Home to almost 3,000 people, Newmilns is the oldest inland Burgh in Ayrshire. Here's a little information about our little part of 'The Valley'.
The Heart of Ayrshire
Newmilns and Greenholm is a small Burgh in East Ayrshire, Scotland and lies on the A71, around seven miles east of Kilmarnock and twenty-five miles south-west of Glasgow with a population of around 3,000. The name Newmilns originated from the many mills which sprang up along the River Irvine but these have now vanished, the last being Pate's Mill on Brown Street which was situated across from the old railway station, where the current Vesuvius offices are today.
Situated along a two-mile stretch at the narrowest part of the Irvine Valley, Newmilns is located between its neighbouring towns of Darvel and Galston and forms an area known as the Upper Irvine Valley (locally referred to as The Valley). Situated 250 feet above sea level it sits mainly on the right bank of the River Irvine.

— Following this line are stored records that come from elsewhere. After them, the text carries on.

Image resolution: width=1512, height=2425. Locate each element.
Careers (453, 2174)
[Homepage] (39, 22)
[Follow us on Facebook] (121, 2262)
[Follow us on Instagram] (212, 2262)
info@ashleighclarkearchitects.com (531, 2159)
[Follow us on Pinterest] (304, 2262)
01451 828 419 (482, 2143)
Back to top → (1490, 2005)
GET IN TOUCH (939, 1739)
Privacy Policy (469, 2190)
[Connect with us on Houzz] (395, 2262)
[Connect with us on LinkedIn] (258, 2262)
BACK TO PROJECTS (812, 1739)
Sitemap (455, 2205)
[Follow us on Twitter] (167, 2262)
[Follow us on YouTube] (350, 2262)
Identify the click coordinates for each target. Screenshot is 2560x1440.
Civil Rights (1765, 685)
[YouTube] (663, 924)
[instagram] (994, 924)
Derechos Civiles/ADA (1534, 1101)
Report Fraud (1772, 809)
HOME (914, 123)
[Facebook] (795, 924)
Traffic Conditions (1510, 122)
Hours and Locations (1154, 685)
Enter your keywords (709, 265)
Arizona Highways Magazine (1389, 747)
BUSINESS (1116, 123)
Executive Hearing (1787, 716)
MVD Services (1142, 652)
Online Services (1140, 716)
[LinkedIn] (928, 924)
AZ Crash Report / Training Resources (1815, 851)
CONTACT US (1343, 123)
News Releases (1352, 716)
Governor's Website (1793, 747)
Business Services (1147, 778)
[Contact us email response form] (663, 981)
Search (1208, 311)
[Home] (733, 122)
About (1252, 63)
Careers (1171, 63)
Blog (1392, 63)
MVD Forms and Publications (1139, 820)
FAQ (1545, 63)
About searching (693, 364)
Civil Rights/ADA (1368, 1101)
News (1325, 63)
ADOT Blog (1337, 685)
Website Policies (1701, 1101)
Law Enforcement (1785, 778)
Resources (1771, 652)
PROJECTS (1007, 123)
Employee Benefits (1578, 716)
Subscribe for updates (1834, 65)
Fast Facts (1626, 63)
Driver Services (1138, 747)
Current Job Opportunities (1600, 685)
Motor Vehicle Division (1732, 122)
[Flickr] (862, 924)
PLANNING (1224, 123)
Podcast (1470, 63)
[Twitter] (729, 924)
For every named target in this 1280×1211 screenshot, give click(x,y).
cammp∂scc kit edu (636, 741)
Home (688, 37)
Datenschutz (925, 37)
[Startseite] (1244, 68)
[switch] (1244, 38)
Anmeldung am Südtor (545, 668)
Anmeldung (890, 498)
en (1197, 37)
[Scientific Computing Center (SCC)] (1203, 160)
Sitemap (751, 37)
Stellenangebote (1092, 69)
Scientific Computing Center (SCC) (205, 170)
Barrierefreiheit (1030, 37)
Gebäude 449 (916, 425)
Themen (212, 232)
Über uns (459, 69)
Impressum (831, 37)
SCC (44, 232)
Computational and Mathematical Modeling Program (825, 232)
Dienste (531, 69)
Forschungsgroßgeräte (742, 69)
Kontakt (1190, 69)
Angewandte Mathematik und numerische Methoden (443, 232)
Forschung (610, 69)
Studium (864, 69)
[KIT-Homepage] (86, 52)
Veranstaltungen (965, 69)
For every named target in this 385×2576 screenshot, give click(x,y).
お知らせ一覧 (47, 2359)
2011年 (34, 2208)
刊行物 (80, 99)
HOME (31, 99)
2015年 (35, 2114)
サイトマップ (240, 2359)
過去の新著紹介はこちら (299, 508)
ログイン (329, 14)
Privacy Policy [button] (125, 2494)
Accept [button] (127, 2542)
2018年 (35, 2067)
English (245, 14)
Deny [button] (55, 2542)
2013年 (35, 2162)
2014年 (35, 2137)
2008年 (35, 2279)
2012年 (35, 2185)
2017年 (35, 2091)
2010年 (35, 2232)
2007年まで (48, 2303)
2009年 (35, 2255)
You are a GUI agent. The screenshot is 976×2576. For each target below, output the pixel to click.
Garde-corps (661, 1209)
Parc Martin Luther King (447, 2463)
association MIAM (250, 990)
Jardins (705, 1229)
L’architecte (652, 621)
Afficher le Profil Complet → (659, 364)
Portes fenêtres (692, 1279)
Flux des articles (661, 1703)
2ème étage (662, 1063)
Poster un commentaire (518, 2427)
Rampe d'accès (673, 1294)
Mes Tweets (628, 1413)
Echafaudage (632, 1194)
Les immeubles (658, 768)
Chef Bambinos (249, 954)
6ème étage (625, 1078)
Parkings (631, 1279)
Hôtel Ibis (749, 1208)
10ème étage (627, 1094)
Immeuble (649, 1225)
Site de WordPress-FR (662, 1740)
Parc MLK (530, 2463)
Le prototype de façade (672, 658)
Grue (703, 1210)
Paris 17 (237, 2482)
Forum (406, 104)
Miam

Newmilns became a Free Burgh of Barony in 1490 and the town held quincentenary celebrations in 1990. The Burgh exists in two parts - Newmilns lies to the north of the river, whilst Greenholm lies to the south. The river also divides the parishes of Loudoun and Galston, which is why the Burgh, although generally referred to as Newmilns, has retained both names.
Previously an industrial town with a pre-war population of 5,000, it is now mainly a commuter town following the loss of the lace mills and other major employers in the town such as Vesuvius production plant and the Bleachfield. Sadly, only two lace mills remain in operation - Morton, Young & Borland, which is, in fact, the last producer of Scottish madras in the world and Haddow, Aird & Crerar in Brown Street.